Aku mengacuhkannya. Tak mungkin Damai menyapaku. Jadi aku lanjutkan hukumanku.

"Oi, pacar." Damai memanggilku.

Aku hanya menoleh sebentar dan melanjutkan berlari.

"Oi, pacar." teriaknya lagi.

Terpaksa, aku mendatanginya.

"Ada apa?" tanyaku setelah berdiri di depannya.

"Oi, kalian." panggilnya pada anak cewek di kelasnya yang sedang melihatku penuh tatapan kebencian seolah aku sudah melakukan dosa besar.

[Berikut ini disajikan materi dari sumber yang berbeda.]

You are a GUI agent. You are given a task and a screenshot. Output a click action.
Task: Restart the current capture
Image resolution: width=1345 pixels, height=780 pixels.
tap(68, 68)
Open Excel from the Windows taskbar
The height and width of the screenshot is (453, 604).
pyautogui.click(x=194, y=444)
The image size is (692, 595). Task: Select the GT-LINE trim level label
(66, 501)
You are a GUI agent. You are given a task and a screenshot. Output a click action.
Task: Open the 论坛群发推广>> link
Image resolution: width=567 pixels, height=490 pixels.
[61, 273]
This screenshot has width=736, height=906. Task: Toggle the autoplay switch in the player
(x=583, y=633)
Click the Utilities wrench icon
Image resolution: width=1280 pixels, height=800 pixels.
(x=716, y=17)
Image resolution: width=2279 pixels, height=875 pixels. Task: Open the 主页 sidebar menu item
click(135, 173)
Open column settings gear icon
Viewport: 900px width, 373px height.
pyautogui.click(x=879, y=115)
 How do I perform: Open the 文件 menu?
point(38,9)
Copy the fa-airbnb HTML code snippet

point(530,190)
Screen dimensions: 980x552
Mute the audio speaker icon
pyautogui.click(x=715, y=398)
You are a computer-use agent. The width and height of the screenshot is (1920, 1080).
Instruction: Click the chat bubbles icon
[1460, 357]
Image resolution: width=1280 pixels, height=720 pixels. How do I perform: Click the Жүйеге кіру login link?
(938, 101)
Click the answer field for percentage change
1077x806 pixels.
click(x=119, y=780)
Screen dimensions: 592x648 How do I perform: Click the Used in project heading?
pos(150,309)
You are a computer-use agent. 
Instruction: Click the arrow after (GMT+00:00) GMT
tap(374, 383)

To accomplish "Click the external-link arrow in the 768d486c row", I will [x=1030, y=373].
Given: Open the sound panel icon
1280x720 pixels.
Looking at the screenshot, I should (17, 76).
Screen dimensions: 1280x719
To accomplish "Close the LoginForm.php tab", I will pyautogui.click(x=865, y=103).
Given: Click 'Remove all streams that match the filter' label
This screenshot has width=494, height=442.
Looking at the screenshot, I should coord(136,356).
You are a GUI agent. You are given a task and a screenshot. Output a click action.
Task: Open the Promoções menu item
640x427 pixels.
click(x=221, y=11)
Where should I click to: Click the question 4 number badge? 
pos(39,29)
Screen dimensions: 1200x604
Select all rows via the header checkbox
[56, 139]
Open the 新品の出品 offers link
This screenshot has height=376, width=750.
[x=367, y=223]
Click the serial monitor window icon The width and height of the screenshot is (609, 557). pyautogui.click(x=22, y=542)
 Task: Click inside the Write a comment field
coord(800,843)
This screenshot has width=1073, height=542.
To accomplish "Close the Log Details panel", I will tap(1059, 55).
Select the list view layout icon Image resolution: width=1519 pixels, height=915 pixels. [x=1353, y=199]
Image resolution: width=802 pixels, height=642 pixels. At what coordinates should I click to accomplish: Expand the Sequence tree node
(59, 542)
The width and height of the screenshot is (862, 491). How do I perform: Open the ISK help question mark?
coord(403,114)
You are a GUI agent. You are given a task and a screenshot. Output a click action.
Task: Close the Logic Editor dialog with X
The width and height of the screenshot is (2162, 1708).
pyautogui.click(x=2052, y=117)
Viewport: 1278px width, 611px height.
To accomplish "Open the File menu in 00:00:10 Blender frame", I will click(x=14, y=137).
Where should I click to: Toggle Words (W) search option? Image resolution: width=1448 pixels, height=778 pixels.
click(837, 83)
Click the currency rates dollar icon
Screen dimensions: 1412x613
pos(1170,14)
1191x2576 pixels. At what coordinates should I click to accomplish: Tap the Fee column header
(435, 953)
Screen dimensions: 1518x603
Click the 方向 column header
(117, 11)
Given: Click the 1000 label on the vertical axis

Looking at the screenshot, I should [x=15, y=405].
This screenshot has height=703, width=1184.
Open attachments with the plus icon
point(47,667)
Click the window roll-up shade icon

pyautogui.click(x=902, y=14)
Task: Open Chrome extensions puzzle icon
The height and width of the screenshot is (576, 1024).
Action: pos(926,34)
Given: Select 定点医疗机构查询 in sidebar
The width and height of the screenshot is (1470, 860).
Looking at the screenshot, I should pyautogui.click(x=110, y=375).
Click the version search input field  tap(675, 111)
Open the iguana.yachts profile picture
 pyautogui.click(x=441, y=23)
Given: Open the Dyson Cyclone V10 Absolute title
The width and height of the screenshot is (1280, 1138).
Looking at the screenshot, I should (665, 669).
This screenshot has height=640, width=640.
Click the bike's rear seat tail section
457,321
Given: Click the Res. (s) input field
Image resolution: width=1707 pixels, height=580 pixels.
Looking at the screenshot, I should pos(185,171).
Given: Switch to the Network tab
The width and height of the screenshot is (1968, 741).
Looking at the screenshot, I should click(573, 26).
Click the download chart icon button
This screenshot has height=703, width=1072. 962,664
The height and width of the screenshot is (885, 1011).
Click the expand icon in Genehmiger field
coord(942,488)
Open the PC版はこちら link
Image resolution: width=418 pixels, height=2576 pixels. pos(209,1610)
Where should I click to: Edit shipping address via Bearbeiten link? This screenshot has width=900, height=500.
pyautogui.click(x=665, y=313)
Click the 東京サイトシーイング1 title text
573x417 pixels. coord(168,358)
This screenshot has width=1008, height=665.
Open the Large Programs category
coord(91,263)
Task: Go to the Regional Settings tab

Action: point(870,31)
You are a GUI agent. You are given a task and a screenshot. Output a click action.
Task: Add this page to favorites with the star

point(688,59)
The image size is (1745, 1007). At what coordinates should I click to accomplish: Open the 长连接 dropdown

"Dia pacarku." katanya sambil senyum membuat cewek-cewek itu seperti ingin memakanku hidup-hidup.

"Kok pacaran sama dia sih?" salah seorang dari cewek itu bertanya.

Aku lihat nama di seragamnya, Adelia.N.F. Entah siapa nama panggilannya.

"Iya, Mai. Kok pacarmu biasa aja sih? Kamu kan sang juara Matematika tingkat Nasional. Yang selalu bawa piala kalau lomba, masak pacarnya biasa aja? Anak IPS lagi." seorang lagi menimpali.

Mereka nggak terima banget aku pacaran sama Damai. Aku aja yang pacaran biasa aja.

"Oi, pacar. Kamu ditanyain tuh. Kok pacaran sama aku." katanya sambil melihatku.

Aku terdiam. Aku hanya melihatnya dengan perasaan bingung.

Ini aku yang oon apa dia? Perasaan yang lagi ditanya dia.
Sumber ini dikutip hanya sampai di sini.